Kembali ke masa lalu merupakan kecelakaan sejarah, yang pastinya akan terasa pahit dan tidak pernah terbayangkan oleh warga Arab. Pada saat revolusi meletus di Kairo awal tahun 2011, kebetulan saya sedang berada di kota para ulama itu. Saya menjadi saksi sejarah betapa peristiwa revolusi di Tahrir Square telah membangkitkan harapan baru perihal kedaulatan warga dalam menentukan nasibnya. Mereka seolah-olah terbangun dari mimpi buruk otoritarianisme. Rezim militer Hosni Mubarak yang sangat kuat, akhirnya bisa ditumbangkan.
Namun, kisah manis itu tidak berlangsung lama. Pelan-pelan musim semi Arab jatuh ke titik-nadir, bahkan hancur berkeping-keping. Negara-negara Arab yang disapu badai musim semi, tidak satupun menunjukkan keberhasilan. Bahkan, beberapa negara justru kembali ke khitahnya sebagai negara otoriter dan dilanda konflik sosial-politik yang sangat akut.
Tunisia sebagai pemantik musim semi Arab pun tidak bisa bangkit dari bayang-bayang keterbelahan politik. Dalam peringatan 10 tahun musim semi Arab di Tunisia, aksi demonstrasi terjadi meluas dan cenderung brutal. Para demonstran meminta "musim semi 2.0" sebagai bentuk ketidakpercayaan terhadap rezim yang berkuasa, termasuk partai-partai politik yang lahir setelah musim semi Arab 1.0.

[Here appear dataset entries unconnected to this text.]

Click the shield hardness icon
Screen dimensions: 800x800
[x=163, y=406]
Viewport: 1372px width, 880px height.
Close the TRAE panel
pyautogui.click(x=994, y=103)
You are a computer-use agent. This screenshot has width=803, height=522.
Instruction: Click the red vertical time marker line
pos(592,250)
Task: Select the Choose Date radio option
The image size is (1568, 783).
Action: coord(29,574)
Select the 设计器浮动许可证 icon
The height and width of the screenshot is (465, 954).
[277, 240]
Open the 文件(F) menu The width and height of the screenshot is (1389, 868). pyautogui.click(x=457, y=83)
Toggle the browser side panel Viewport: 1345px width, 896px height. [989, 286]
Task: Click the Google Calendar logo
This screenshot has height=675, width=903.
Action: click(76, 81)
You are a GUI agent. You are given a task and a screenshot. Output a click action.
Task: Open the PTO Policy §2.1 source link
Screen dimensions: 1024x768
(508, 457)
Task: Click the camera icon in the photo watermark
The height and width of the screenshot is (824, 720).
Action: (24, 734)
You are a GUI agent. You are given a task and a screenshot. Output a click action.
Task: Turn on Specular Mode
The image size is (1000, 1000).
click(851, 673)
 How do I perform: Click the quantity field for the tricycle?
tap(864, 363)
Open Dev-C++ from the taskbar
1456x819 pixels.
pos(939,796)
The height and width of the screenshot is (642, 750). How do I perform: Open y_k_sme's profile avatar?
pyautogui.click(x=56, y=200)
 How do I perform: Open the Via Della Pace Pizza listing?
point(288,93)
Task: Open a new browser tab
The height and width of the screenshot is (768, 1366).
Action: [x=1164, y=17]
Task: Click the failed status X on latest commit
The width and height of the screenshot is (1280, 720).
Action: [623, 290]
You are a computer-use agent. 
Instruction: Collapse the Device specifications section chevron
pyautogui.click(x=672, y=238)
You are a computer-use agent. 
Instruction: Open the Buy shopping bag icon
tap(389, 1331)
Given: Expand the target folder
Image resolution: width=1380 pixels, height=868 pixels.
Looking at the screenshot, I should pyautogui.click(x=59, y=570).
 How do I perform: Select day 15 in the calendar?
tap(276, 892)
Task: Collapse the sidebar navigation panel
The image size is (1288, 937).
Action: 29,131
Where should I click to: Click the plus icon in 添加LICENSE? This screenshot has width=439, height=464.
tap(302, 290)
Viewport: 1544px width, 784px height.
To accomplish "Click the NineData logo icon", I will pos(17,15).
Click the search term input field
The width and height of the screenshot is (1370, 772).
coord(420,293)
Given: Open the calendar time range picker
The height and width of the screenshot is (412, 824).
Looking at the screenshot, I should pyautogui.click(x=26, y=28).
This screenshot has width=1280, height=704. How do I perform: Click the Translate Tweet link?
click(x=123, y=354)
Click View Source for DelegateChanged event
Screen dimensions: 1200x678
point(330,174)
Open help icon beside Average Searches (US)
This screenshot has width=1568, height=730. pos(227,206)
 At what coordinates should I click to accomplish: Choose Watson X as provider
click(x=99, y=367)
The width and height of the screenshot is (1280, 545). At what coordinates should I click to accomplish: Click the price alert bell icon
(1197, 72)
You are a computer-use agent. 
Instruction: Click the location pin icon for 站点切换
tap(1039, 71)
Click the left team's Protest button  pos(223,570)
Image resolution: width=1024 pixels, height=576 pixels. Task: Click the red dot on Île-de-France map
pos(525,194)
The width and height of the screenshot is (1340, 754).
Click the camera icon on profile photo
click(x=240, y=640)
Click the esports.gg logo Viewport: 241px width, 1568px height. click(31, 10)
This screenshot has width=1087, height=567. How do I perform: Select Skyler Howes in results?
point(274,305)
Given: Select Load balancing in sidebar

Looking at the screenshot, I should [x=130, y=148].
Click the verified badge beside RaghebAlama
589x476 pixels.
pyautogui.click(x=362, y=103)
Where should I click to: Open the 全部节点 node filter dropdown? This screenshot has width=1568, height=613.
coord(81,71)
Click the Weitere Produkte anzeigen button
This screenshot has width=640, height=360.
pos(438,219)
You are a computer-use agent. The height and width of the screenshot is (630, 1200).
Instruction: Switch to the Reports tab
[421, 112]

Tunisia sebenarnya menjadi satu-satunya harapan keberhasilan musim semi Arab. Setelah rezim Ben Ali tumbang, para kekuatan politik oposisi membangun konsolidasi demokrasi, termasuk Ennahda yang dikenal berhaluan Islamis. Rached Ghannouchi sosok yang sangat berpengaruh dalam lanskap politik pasca-musim semi di Tunisia membangun politik rekonsiliatif dengan berbagai kekuatan politik lainnya. Puncaknya, Tunisia berhasil melahirkan konstitusi yang sejalan dengan prinsip-prinsip demokrasi dan Hak Asasi Manusia.
Tidak hanya itu, Tunisia berhasil menggelar pemilu yang sangat demokratis. Bahkan, Tunisia berhasil memilih Presiden dari kalangan independen. Ketidakpercayaan warga terhadap elite-elite politik dan konglomerat diganjar dengan keterpilihan Presiden dari kalangan independen, Kais Saied. Sebelumnya, warga sudah menjatuhkan pilihan bagi sosok dari partai politik, baik dari kelompok Islamis maupun nasionalis, tetapi mereka belum mampu memenuhi harapan warga.
Proses demokrasi yang berlangsung mulus dan mengagumkan, tidak berbanding lurus keadilan sosial. Bau korupsi, kolusi, dan nepotisme masih tercium sangat menyengat. Konsekuensinya, warga tidak lagi menaruh harapan pada partai politik. Warga mendorong dan saling bahu-membahu untuk menggolkan kandidat Presiden dari kalangan independen. Mereka berhasil dalam sebuah euforia politik yang sekali lagi membuncahkan harapan untuk sebuah perubahan dan keadilan.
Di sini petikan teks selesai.